Nvidia treibt seine Finanzierungsstrategie für die Chip-Industrie mit einer neuen Allianz voran. Der Konzern kündigte strategische Partnerschaften mit Apollo Global Management, Blackstone, BlackRock, Brookfield Asset Management, Goldman Sachs und KKR an, um unabhängige Finanzierungsplattformen für Rechenkapazitäten aufzubauen. Ziel ist es, mehr als 500 Milliarden Dollar an Drittkapital für den Ausbau von KI-Infrastruktur zu mobilisieren, wie Bloomberg und CNBC berichteten.

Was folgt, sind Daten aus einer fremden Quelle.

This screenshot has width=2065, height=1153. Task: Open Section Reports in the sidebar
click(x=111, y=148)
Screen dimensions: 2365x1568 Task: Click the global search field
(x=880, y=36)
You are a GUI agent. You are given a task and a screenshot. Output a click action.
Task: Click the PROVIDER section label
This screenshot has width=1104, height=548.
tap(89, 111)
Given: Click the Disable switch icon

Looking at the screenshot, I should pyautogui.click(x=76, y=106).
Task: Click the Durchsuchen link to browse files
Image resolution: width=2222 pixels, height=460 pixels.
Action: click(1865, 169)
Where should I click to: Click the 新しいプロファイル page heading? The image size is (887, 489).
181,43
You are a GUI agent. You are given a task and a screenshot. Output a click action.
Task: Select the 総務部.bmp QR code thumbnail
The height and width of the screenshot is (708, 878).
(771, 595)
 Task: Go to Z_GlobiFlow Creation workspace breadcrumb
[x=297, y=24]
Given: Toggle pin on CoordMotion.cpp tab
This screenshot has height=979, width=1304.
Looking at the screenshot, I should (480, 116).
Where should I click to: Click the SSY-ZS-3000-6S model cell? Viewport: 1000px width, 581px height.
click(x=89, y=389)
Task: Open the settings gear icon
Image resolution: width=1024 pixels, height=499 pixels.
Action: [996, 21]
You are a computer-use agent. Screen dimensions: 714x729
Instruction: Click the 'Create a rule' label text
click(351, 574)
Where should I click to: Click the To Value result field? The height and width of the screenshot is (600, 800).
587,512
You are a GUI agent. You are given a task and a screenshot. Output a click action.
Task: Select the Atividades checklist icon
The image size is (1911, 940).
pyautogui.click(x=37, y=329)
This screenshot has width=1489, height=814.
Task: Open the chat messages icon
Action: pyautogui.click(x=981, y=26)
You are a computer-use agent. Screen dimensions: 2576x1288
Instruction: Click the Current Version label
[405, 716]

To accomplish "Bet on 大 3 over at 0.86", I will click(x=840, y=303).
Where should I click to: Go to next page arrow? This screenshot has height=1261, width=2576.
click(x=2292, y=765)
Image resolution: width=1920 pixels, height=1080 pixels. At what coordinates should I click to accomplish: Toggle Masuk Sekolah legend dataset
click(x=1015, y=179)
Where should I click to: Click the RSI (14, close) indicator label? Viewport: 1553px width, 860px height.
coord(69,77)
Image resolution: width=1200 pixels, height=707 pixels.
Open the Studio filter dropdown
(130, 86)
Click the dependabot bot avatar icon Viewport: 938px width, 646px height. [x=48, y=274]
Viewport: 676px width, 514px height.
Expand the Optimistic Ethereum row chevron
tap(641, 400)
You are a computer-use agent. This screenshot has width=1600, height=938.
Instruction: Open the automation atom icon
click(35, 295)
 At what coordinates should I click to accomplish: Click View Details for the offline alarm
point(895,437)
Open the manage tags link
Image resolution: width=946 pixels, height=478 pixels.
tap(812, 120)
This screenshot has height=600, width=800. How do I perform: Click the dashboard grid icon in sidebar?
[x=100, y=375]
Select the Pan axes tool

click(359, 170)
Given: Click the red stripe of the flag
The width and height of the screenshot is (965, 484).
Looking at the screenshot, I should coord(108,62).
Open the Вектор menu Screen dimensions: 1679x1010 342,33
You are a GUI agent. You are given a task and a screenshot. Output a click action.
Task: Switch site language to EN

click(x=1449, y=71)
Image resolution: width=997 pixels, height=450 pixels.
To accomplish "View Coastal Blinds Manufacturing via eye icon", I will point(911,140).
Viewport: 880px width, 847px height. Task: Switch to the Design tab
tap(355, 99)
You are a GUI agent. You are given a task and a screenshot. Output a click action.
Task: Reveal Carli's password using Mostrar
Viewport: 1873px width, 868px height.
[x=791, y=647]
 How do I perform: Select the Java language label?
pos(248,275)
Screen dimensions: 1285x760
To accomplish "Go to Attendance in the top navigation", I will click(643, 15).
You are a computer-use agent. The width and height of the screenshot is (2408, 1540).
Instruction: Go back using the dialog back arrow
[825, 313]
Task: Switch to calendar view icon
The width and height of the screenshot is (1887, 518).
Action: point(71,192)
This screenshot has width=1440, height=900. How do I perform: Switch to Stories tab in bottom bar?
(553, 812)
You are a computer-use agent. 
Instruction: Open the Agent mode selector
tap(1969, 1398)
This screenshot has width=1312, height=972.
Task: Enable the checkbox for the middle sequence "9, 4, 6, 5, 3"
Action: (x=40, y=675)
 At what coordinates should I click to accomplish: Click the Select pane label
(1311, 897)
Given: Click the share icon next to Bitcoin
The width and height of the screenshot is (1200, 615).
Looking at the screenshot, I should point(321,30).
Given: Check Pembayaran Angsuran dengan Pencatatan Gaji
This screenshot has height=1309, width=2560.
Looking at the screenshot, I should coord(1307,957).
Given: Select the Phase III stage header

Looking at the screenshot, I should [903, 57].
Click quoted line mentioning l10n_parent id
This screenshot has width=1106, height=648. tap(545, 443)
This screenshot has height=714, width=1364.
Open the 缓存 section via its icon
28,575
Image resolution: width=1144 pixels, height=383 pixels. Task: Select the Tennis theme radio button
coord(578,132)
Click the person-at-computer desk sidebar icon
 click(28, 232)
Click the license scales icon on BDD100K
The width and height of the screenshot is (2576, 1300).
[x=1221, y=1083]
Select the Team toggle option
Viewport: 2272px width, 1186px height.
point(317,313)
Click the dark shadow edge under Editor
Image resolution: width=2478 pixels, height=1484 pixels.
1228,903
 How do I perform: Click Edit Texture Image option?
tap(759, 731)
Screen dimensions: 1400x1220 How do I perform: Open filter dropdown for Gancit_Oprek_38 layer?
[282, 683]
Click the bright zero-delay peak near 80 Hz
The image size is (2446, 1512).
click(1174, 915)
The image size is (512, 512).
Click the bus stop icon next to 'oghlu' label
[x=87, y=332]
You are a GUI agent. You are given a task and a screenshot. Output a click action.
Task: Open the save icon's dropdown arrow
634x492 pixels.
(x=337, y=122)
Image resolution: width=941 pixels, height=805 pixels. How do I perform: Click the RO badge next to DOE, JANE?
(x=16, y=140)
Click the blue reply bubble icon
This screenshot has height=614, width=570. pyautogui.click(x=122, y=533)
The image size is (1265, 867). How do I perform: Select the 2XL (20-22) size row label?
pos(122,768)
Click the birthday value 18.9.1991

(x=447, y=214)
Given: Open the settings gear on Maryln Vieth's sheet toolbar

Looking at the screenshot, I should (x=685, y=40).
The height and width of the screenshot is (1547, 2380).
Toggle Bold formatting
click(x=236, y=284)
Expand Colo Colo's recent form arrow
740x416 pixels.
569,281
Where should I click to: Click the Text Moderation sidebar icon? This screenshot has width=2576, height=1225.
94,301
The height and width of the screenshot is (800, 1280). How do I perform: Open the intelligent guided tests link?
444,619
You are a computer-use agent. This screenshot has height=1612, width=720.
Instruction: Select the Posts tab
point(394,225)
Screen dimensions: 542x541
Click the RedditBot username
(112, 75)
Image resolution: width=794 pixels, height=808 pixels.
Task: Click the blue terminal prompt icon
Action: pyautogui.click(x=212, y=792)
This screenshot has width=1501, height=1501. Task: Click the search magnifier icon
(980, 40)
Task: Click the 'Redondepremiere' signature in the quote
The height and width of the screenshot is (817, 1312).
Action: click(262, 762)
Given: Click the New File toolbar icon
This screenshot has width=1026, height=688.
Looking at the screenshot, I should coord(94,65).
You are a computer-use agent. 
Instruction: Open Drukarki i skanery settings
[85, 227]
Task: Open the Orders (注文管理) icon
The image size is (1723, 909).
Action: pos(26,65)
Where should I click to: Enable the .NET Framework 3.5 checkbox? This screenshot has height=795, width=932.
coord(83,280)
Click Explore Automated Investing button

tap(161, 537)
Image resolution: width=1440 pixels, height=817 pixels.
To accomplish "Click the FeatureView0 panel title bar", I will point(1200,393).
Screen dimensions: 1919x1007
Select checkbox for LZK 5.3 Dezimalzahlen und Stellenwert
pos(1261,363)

Die Aktie honorierte die Nachricht: Am Mittwoch legte das Papier um 3,3 Prozent zu und schloss bei 194,68 Euro. Über die vergangenen sieben Handelstage summiert sich das Plus auf 2,6 Prozent, auf Monatssicht steht ein Zuwachs von 4,9 Prozent zu Buche. Zum bisherigen 52-Wochen-Hoch von 202,50 Euro, aufgestellt im Mai, fehlen dem Kurs noch 3,9 Prozent.
Neue Produkte flankieren die Finanzierungsoffensive
Parallel zur Kapitalallianz baut Nvidia sein Produktportfolio aus. Am 7. August brachte der Konzern mit Alpamayo 2 Super ein offenes KI-Modell für autonome Fahrzeuge und Robotaxis auf den Markt, das unter der OpenMDW-1.1-Lizenz der Linux Foundation kommerziell nutzbar ist. Zudem verkündete Nvidia eine langfristige Partnerschaft mit Safe Superintelligence Inc., um das Wachstum des KI-Start-ups zu beschleunigen.
Diese Bewegungen fügen sich in ein Muster: Nvidia sichert sich über Kooperationen mit Finanzinvestoren, Cloud-Anbietern und KI-Unternehmen gleich mehrere Standbeine, um die Nachfrage nach seinen Chips langfristig abzusichern. Für Anleger ist das relevant, weil die milliardenschweren Finanzierungsvehikel Investitionen in Rechenzentren erleichtern sollen, die wiederum Nvidias Kernvirtschaft mit Chip-Verkäufen tragen.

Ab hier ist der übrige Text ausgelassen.